Oxidizing Python: Speeding up URL quoting by 10x using Rust

Motivation

Recently a colleague of mine told me about a small bottleneck with url quoting since we are quoting a lot of storage keys at least once when loading or storing a dataset. To speed it up, we are going to write a C-Library in Rust and invoke it from Python. If you haven’t heard of Rust yet, according to rust-lang.org

Rust is a systems programming language that runs blazingly fast, prevents segfaults, and guarantees thread safety.

In addition, Rust ensures memory safety without garbage collection and therefore requires essentially no runtime environment. Rust also performs static linking by default, so if the user systems’ libc is as recent as the one of the system where the code has been built on, you are good to go. Deterministic memory management is also a nice property when embedding a language into Python since we do not have to worry about the interactions between two garbage collectors. In a nutshell, Rusts integration story is the same as for plain old C, yet Rust is a modern and ergonomic language.

■ Dataset excerpt
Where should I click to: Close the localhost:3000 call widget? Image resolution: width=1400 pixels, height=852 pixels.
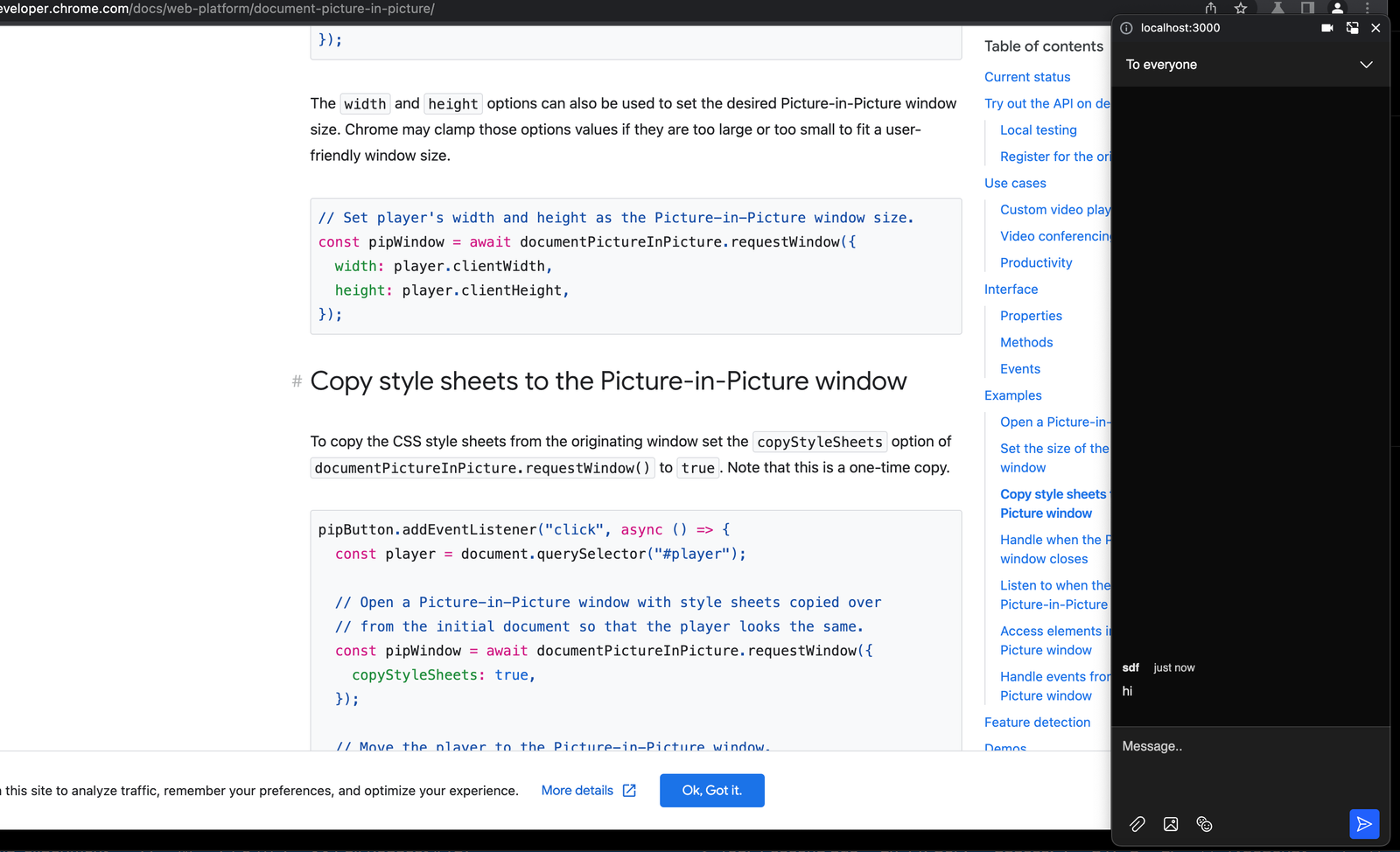click(1376, 27)
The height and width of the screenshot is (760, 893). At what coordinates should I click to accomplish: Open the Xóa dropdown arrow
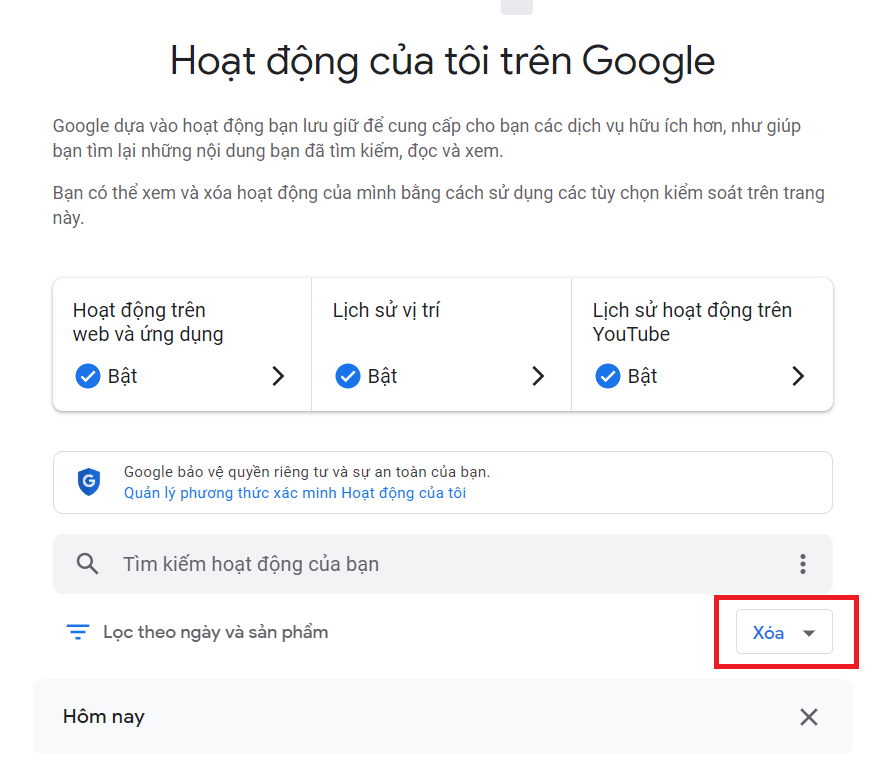point(809,633)
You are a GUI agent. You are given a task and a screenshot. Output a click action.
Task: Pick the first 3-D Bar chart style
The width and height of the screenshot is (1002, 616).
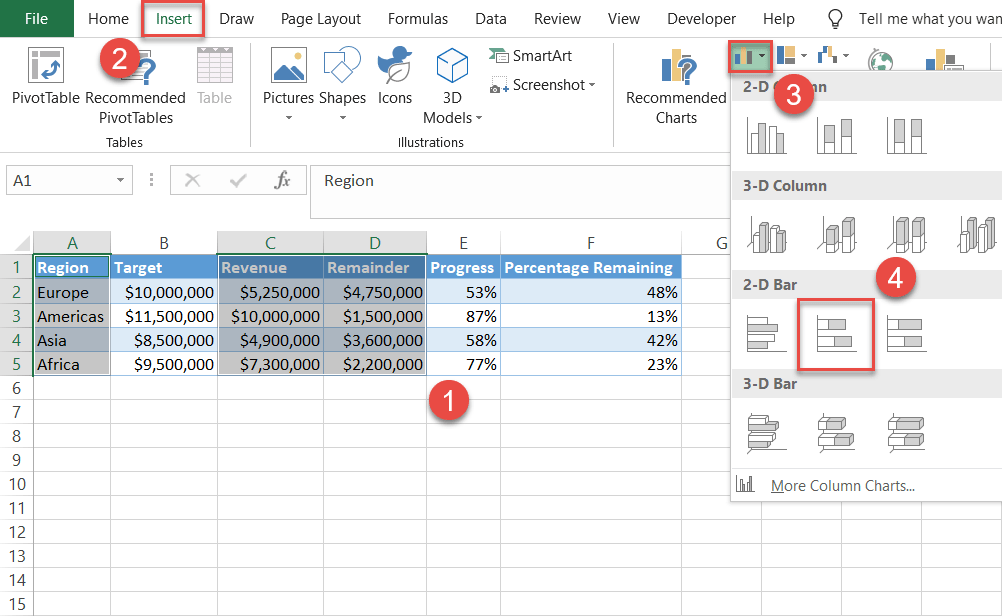(x=766, y=432)
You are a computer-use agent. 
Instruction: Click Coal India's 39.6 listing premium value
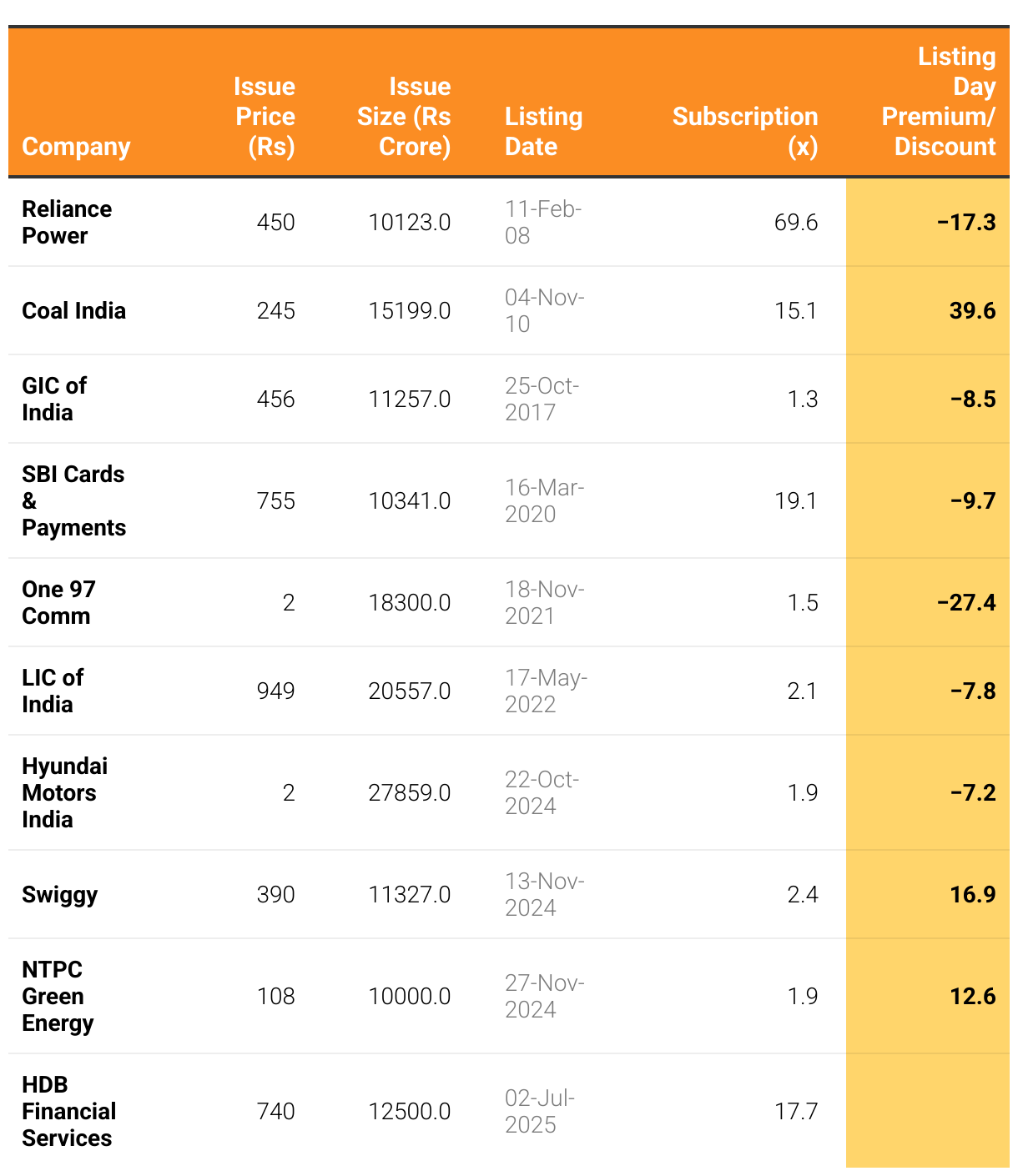point(972,310)
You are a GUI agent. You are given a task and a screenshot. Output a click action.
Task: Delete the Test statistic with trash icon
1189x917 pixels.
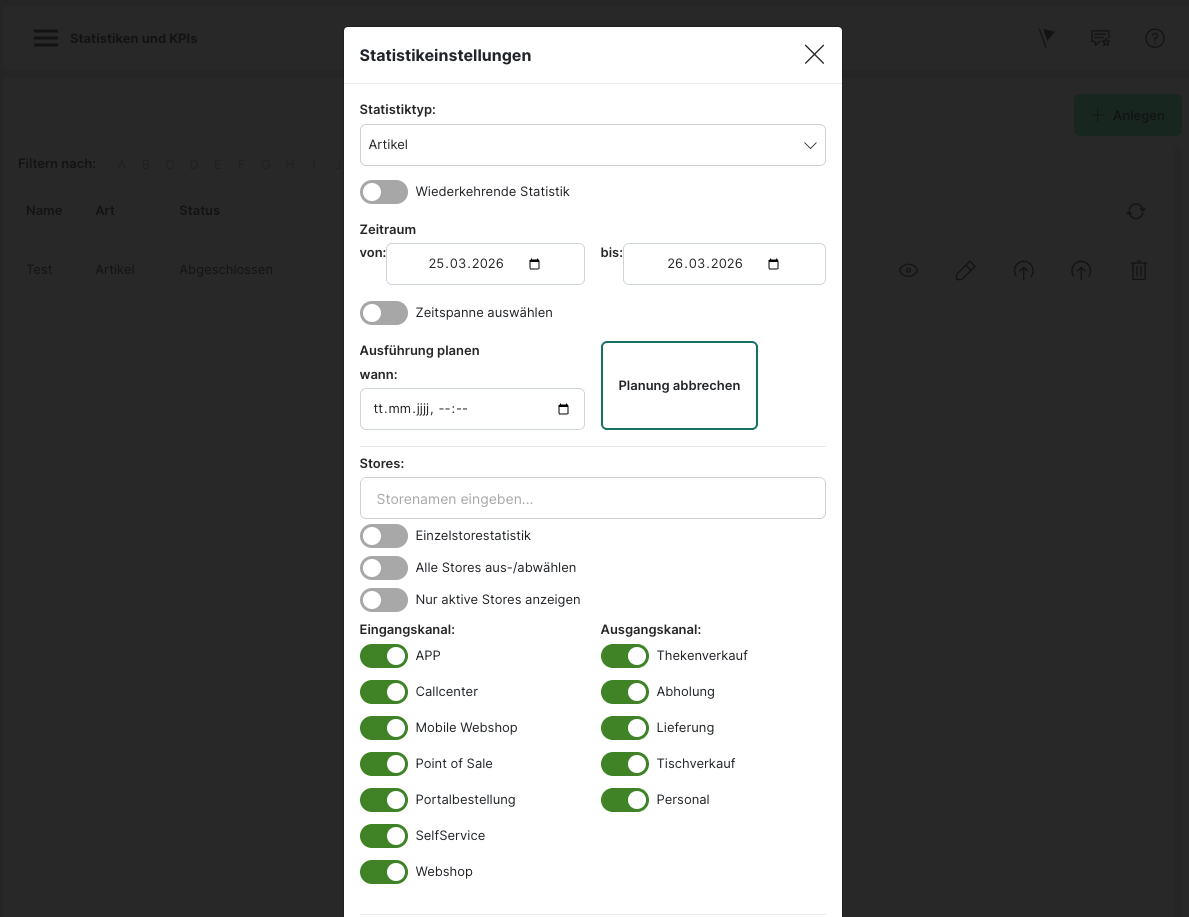pos(1139,270)
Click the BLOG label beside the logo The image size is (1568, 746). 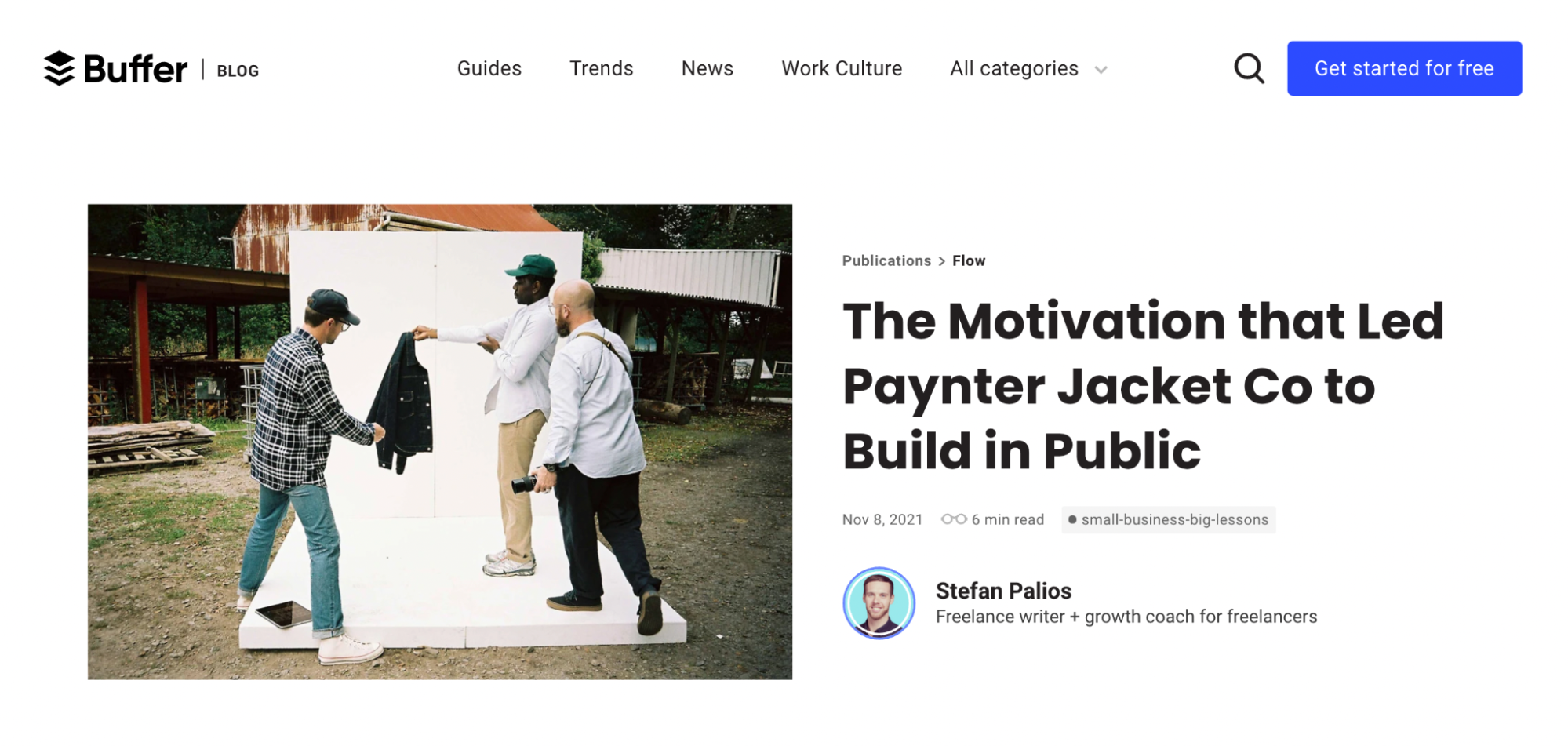click(238, 71)
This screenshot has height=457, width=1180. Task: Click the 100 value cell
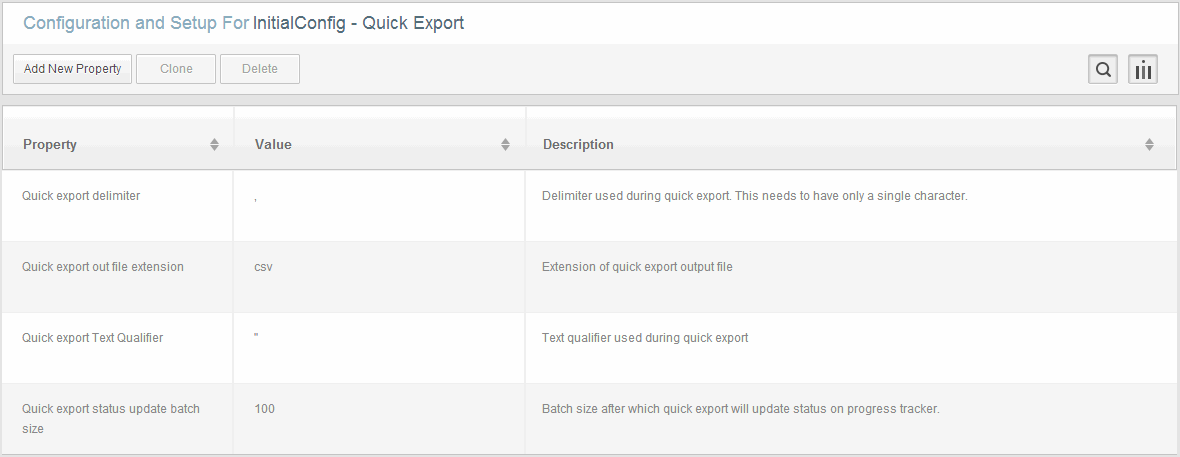point(379,418)
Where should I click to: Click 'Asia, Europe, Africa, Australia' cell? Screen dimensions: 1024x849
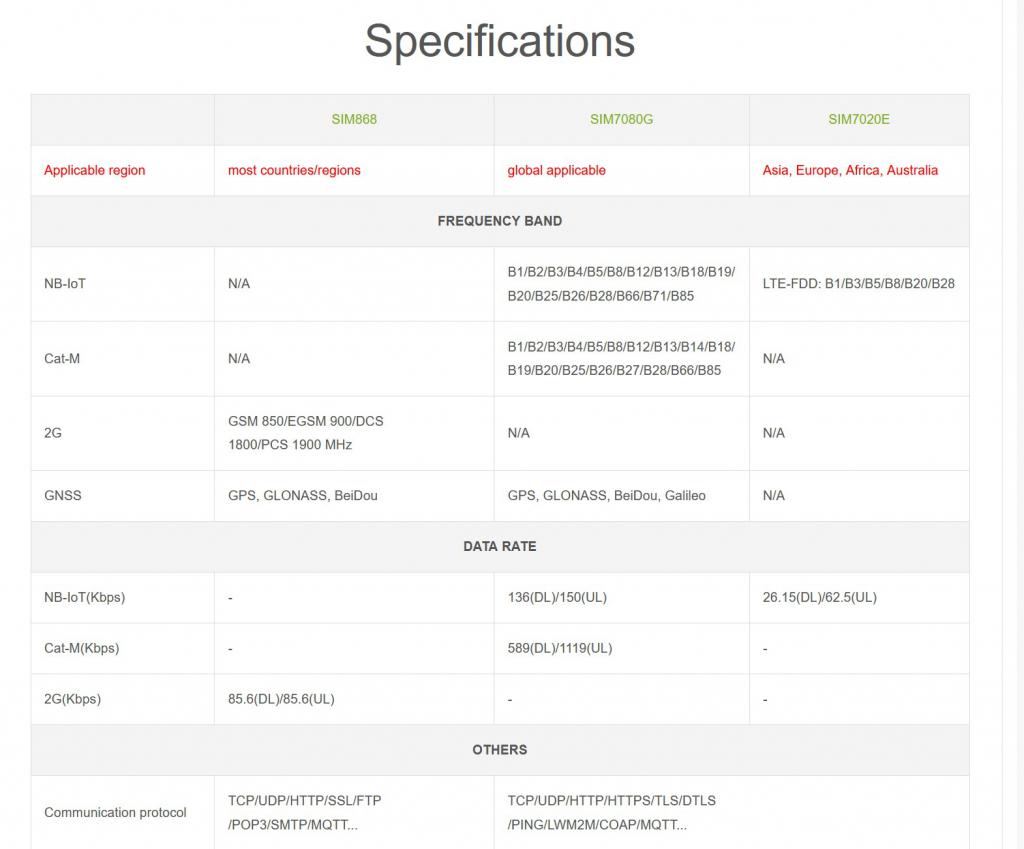tap(850, 170)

■ Short problem
Could you retype the part of the article on speeding up URL quoting with Rust between "Oxidizing Python: Speeding" and "guarantees thread safety.", inclusive?

■ Completed exercise
Oxidizing Python: Speeding up URL quoting by 10x using Rust

Motivation

Recently a colleague of mine told me about a small bottleneck with url quoting since we are quoting a lot of storage keys at least once when loading or storing a dataset. To speed it up, we are going to write a C-Library in Rust and invoke it from Python. If you haven’t heard of Rust yet, according to rust-lang.org

Rust is a systems programming language that runs blazingly fast, prevents segfaults, and guarantees thread safety.